Aelis Farma announced the presentation of new preclinical data on its drug candidate AEF0217 at the 2nd European Conference on Phelan-McDermid Syndrome, which was held from June 9 to 11, 2023 at CEU San Pablo University in Madrid. Phelan-McD Germid Syndrome (PMS), which is caused by the deletion of chromosome 22q13 including the SHANK3 gene or by a sequence variation in this gene, is one of the most frequently observed genetic mutations in autism. It is an orphan disease for which there is currently no treatment.

In affected people, these mutations can lead to development delays in multiple areas, in particular delayed speech, intellectual disability and often autism spectrum disorder. Dr. Pier Vincenzo Piazza, CEO of Aelis Farma, alongside Flavio Tomasi, PhD student in Dr. Catalina Betancur's INSERM/CNRS laboratory at the Sorbonne university, gave an oral communication entitled: “Inhibition of the cannabinoid CB1 receptor rescues deficits in a mouse model of Phelan-McDermid syndrome” at the 2ndEuropean Conference on Phelan-McDermid Syndrome, organized by the Spanish Phelan-McDermid Syndrome Association. The presented data was obtained within the context of a collaboration between several laboratories coordinated by Dr. Betancur.

The results showed the ability of AEF0217 to statistically significantly reverse behavioral, cognitive and motor deficits observed in a genetic mouse model of Phelan-McDermid Syndrome. In these mice, ARF0217 also reversed a neurological alteration (cortical hyperactivity), considered as a neurobiological marker of autism. Based on these promising results Aelis will now analyze the feasibility to develop of AEF0217 in this indication and more generally in autism spectrum disorder.

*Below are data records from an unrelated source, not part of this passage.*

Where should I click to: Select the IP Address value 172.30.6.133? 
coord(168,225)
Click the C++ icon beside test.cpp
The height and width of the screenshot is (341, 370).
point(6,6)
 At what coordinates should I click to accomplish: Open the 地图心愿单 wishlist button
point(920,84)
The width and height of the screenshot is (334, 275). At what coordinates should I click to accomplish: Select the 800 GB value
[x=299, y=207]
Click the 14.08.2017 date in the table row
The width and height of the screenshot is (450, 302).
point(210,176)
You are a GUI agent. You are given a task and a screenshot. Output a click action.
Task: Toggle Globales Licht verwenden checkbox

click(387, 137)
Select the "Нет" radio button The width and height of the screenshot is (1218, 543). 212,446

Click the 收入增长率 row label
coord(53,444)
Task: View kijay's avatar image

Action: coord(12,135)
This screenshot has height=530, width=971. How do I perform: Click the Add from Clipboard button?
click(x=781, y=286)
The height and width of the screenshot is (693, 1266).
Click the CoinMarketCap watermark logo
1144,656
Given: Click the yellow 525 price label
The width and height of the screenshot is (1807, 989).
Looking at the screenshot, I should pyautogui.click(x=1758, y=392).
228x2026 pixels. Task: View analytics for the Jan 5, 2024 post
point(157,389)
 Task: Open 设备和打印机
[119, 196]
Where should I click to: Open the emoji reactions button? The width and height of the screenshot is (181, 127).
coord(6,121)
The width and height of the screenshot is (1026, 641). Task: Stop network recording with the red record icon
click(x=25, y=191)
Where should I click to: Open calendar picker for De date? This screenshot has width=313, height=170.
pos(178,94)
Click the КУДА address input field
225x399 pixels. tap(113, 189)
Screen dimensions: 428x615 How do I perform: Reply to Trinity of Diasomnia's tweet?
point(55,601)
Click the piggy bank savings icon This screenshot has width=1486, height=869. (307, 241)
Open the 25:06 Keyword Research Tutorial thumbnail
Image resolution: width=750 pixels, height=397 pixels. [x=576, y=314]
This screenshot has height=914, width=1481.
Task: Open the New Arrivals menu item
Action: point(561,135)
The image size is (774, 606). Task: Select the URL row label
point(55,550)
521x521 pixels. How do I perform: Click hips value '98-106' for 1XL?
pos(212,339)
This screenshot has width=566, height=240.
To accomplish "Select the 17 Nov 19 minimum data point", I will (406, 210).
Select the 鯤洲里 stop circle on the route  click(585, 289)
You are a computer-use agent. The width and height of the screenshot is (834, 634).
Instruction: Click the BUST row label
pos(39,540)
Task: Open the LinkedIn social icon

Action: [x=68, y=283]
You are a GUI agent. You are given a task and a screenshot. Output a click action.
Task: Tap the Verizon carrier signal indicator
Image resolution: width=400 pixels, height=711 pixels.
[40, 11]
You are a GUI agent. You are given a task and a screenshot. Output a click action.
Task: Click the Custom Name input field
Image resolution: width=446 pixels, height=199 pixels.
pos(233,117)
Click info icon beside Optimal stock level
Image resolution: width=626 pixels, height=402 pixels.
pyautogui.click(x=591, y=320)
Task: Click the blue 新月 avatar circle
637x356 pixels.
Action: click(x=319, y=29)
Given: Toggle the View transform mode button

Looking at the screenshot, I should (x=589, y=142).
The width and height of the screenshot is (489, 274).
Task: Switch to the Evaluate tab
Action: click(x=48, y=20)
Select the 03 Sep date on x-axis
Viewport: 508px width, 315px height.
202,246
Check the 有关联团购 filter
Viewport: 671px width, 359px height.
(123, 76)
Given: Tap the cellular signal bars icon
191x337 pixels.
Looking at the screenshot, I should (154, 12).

AEF0217 is the second drug candidate developed by Aelis Farma. It belongs to a new generation of drugs discovered by the Company, the Signaling-Specific inhibitors of the CB1 receptor of the endocannabinoid system (CB1-SSi). The CB1 is one of the most expressed neurotransmitter receptors in the brain implicated in many diseases.

AEF0217 is currently being developed for the treatment of cognitive disorders in people with Down syndrome (trisomy 21) and evaluated in a phase 1/2 study in this population.